Voilà un roman jubilatoire comme je les aime. Une histoire absurde, loufoque mais avec tout ce qu’il y a de réalisme et de satire. Bref, j’adore !

Pierre Pierre (oui je sais c’est particulier mais ce n’est que le début) est un homme d’une hypersensibilité. Tout ce qui est beau – mais attention le vrai beau, le puissant beau – le met en larmes. Un homme le remarque, il s’agit de César de la Mer, le président de Poséidon, une drôle d’entreprise où la culture, la fantaisie et la joie de vivre sont le quotidien. César embauche Pierre qui a pour mission de trouver des talents. Il découvre une chanteuse extraordinaire, Muriel, qu’il souhaite produire. En parallèle, il tombe amoureux de la belle Isis qui bientôt partage sa vie avec Mohair, le chat qui gonfle ou rapetisse selon son degré de bien-être. Seulement, un jour, Poséidon est racheté par l’horrible entreprise Vulcain. Pour les salariés commence l’enfer…

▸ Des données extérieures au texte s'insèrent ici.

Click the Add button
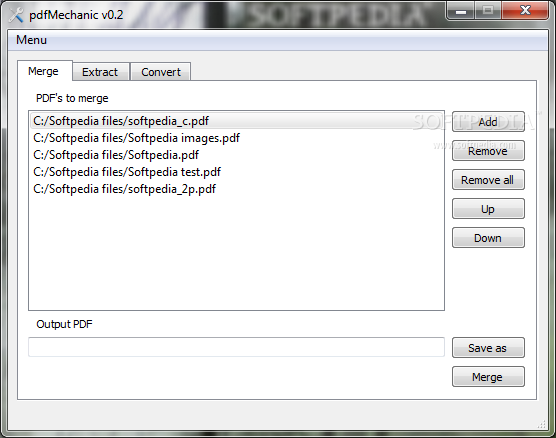 pyautogui.click(x=488, y=122)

Je suis vraiment tombée sous le charme de ce roman original, à l’humour grinçant voire très noir. Avec une écriture volubile et cash, Arnaud Le Guilcher livre une profonde satire de notre monde sous des allures de dystopie absurde. Que de réalisme dans ce portrait où le laid remplace de plus en plus le beau, l’insignifiant l’essentiel. La description du monde de l’entreprise est implacable et glaçante et si, bien évidemment, le trait est fortement grossi, on ne peut y voir qu’une part importante de la réalité. Nos héros, malgré eux, sont confrontés à la bêtise, à l’inhumanité, au formatage des esprits à coup de lois restrictives et de programmes « culturels » merdiques. Ne plus penser, être servile est le credo de Vulcain et très certainement de certains acteurs de notre société consumériste. Mais une autre voie est-elle possible ? A vous de le découvrir…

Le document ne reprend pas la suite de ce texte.